» **WHAT TO DO**
Return exactly the run of lines that begins at the line containing "Click the randomize parameters dice icon" and ends at the last line of the material below; pictures stay out.
DATA FOR REVIEW Start Marker
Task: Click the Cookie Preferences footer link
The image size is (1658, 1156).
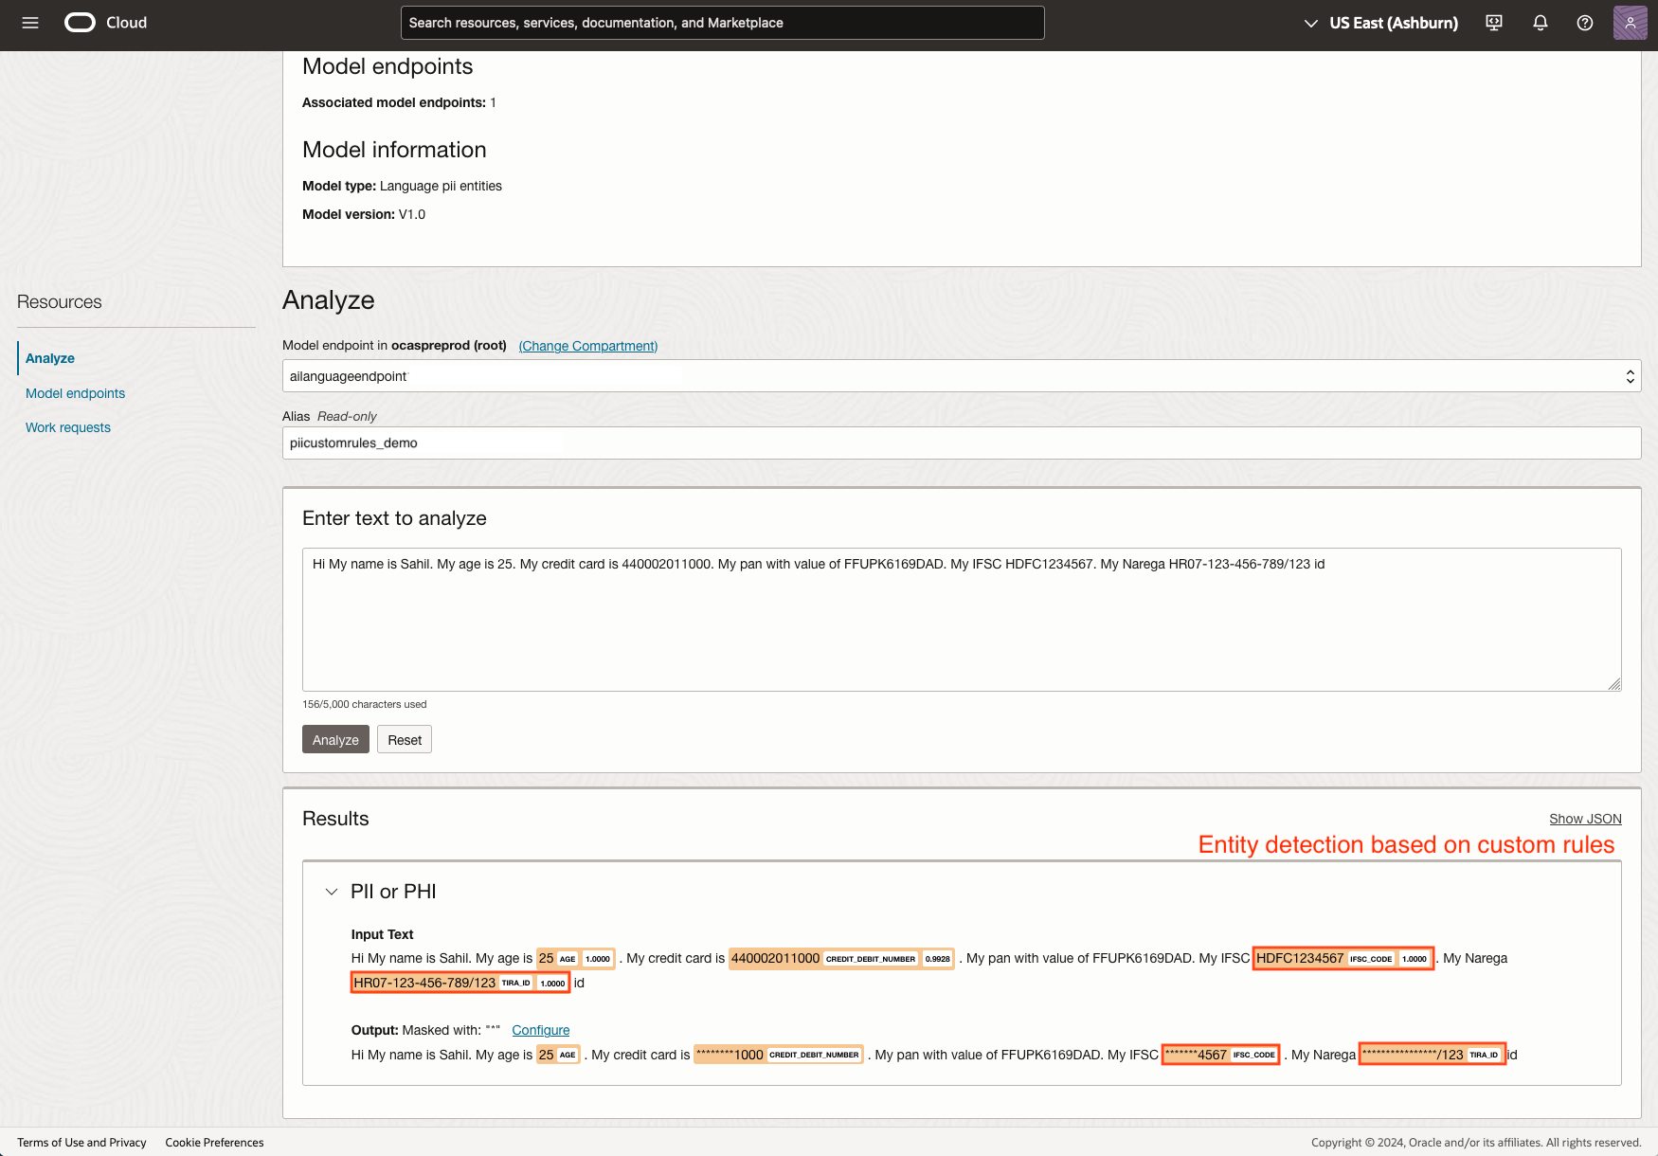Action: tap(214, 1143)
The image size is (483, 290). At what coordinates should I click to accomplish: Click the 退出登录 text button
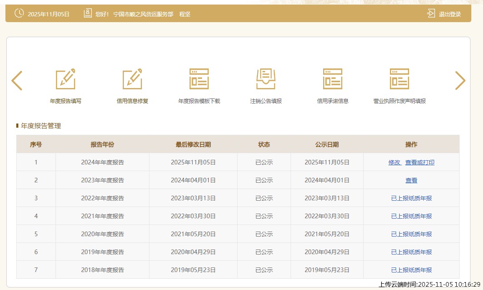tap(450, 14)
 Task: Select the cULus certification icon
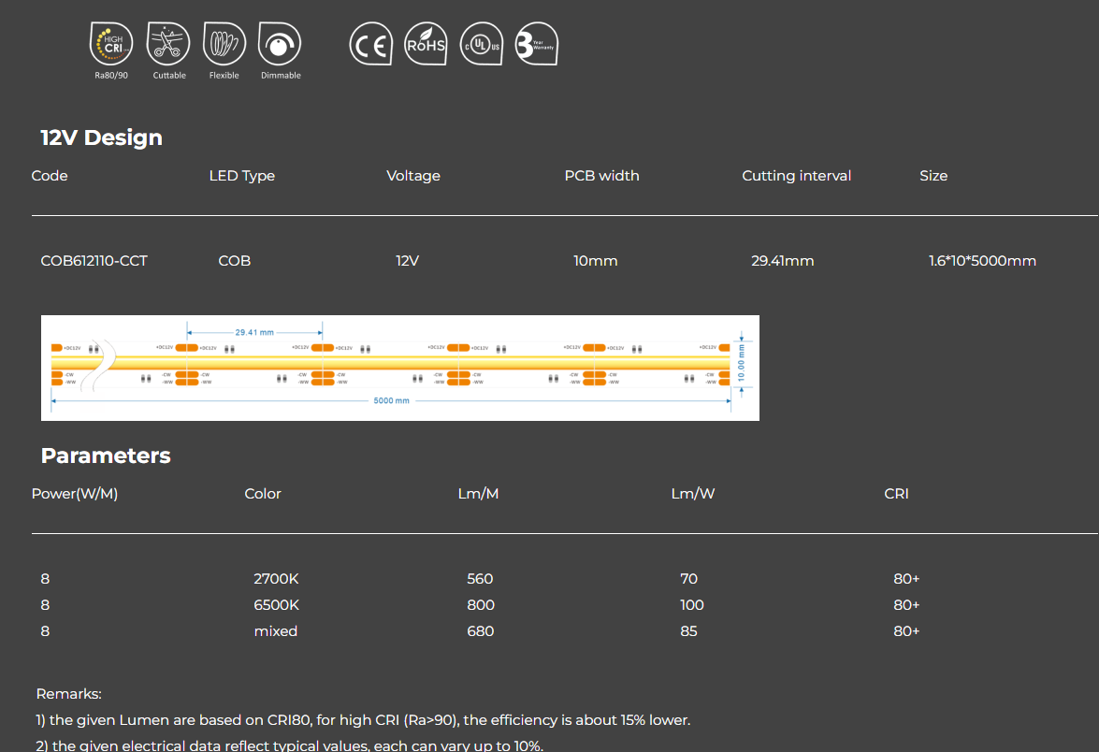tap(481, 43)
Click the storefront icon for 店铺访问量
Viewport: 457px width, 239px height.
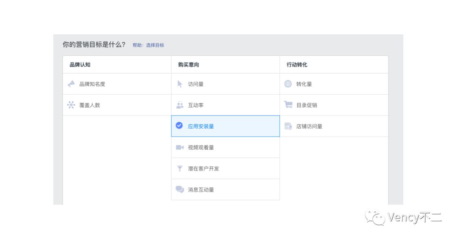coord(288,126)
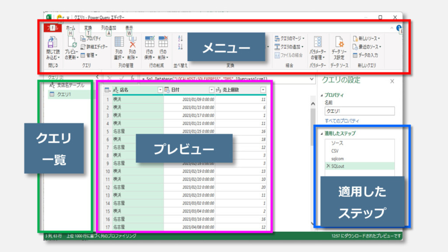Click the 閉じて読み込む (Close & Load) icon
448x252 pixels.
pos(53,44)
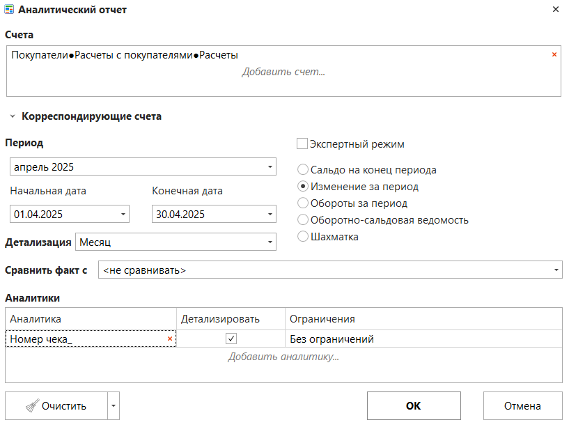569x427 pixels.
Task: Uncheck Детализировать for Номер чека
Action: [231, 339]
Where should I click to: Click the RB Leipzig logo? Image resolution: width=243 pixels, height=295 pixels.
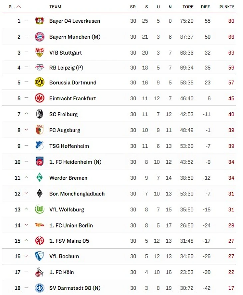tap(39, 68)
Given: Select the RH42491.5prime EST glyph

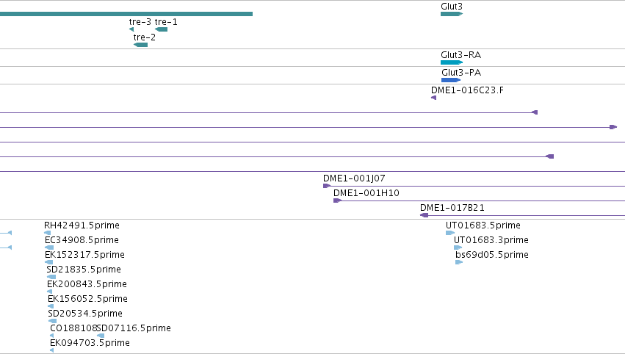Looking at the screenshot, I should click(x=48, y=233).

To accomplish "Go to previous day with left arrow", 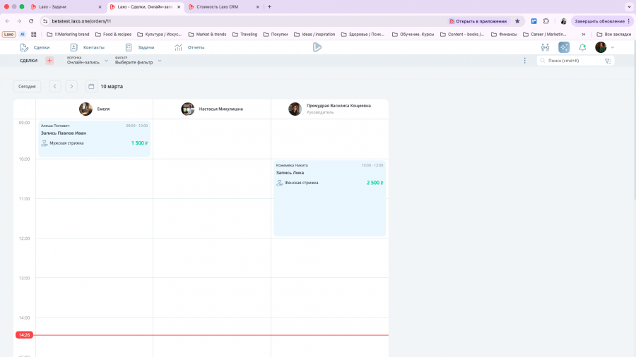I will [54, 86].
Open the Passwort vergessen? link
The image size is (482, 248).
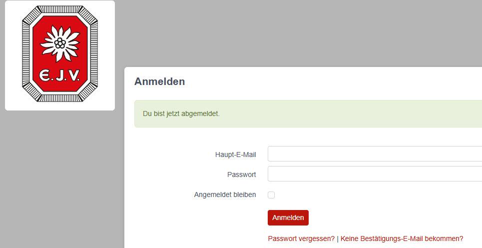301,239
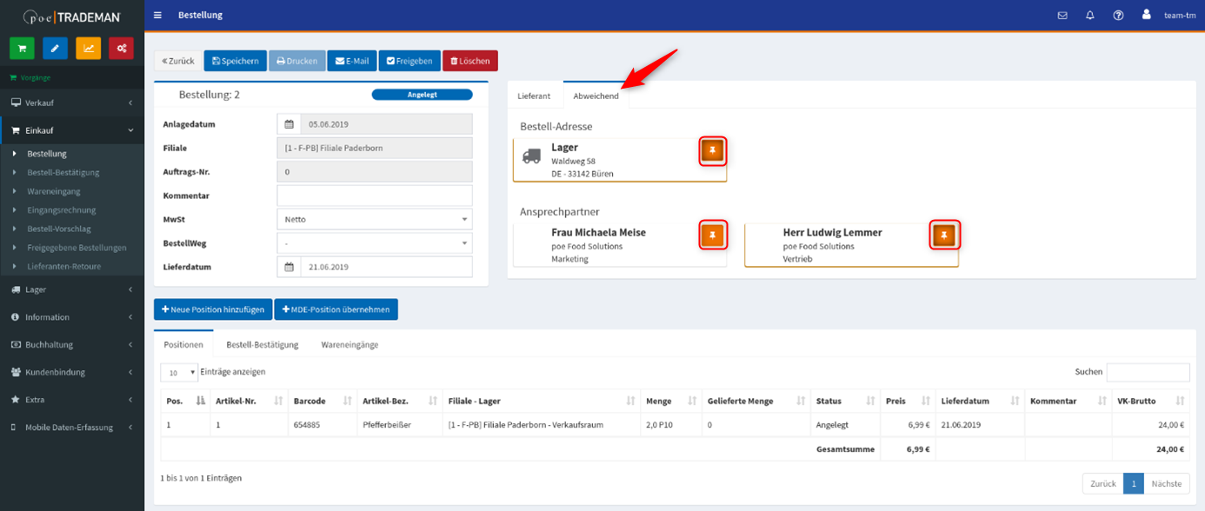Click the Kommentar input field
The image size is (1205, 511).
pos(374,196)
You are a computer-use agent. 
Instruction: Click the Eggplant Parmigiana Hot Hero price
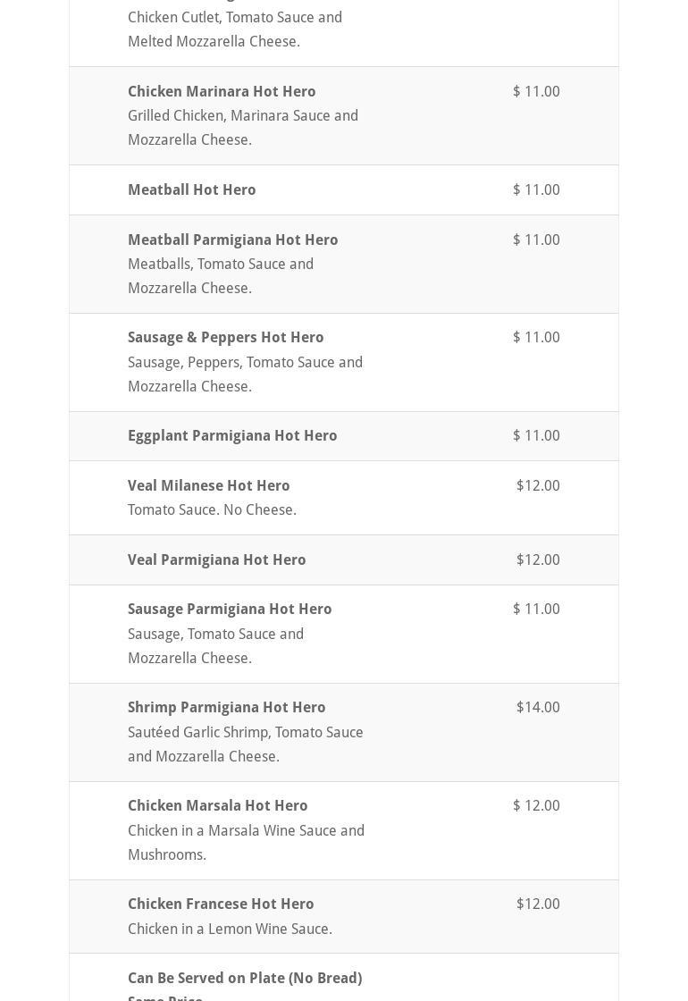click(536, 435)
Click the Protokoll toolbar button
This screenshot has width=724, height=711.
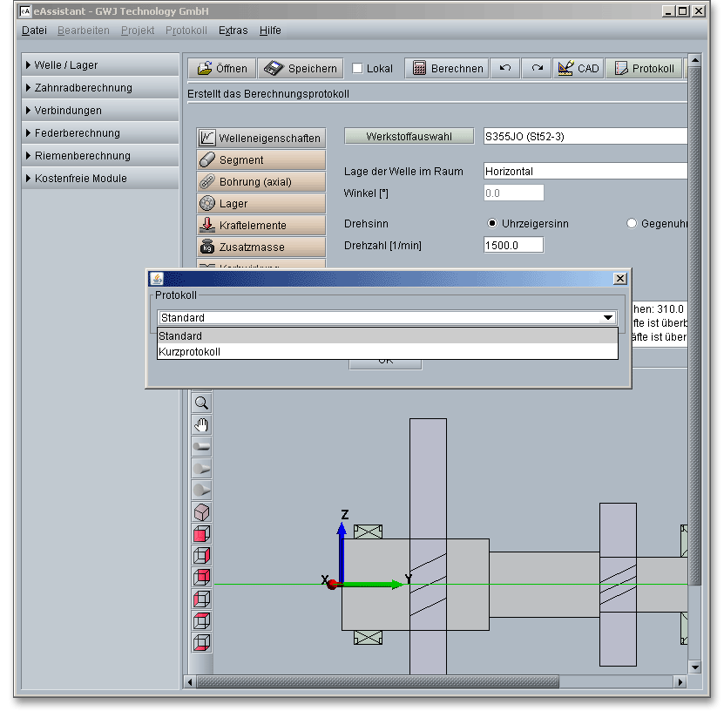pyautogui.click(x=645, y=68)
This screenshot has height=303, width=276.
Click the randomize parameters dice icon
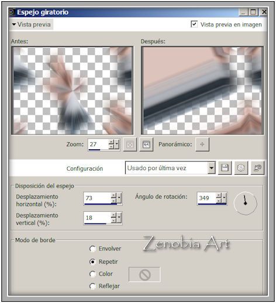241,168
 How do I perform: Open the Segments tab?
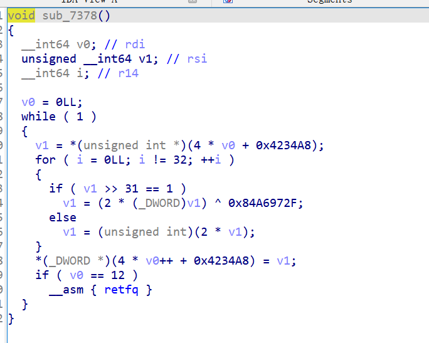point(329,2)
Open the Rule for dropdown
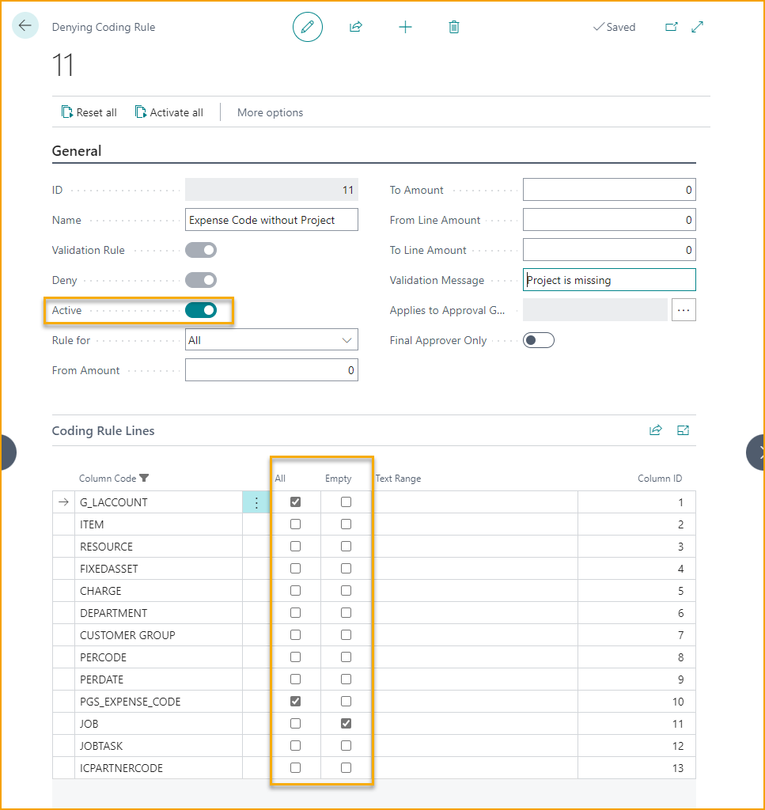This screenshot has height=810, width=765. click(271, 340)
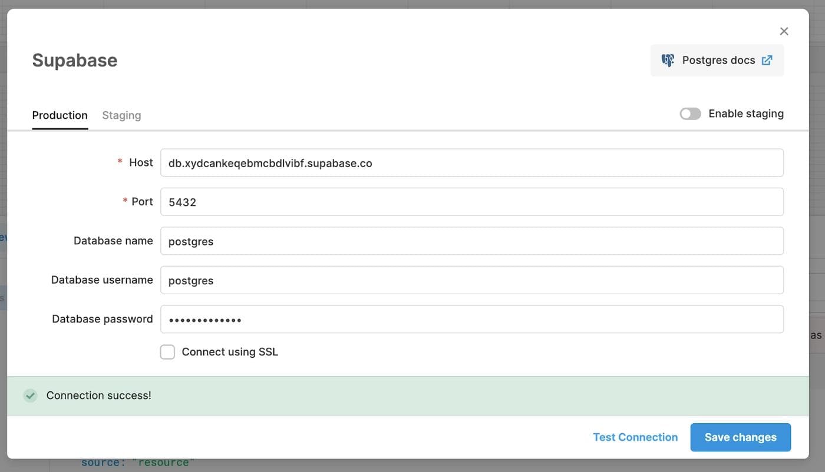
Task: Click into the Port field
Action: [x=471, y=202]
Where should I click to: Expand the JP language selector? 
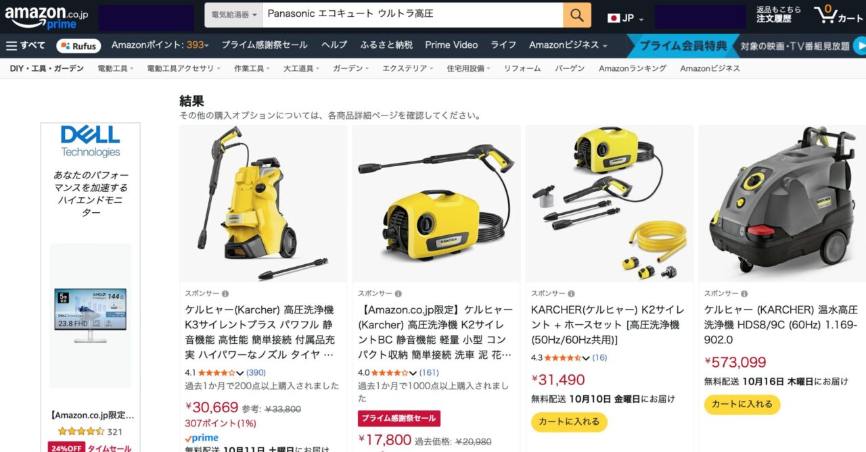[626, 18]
DATA FOR REVIEW End Marker
» **WRITTEN ANSWER**
Click the randomize parameters dice icon
241,168
 How do I perform: Open the Segments tab?
point(329,2)
Open the Rule for dropdown
This screenshot has height=810, width=765. click(271, 340)
Task: Click into the Port field
Action: [x=471, y=202]
Where should I click to: Expand the JP language selector? 
[626, 18]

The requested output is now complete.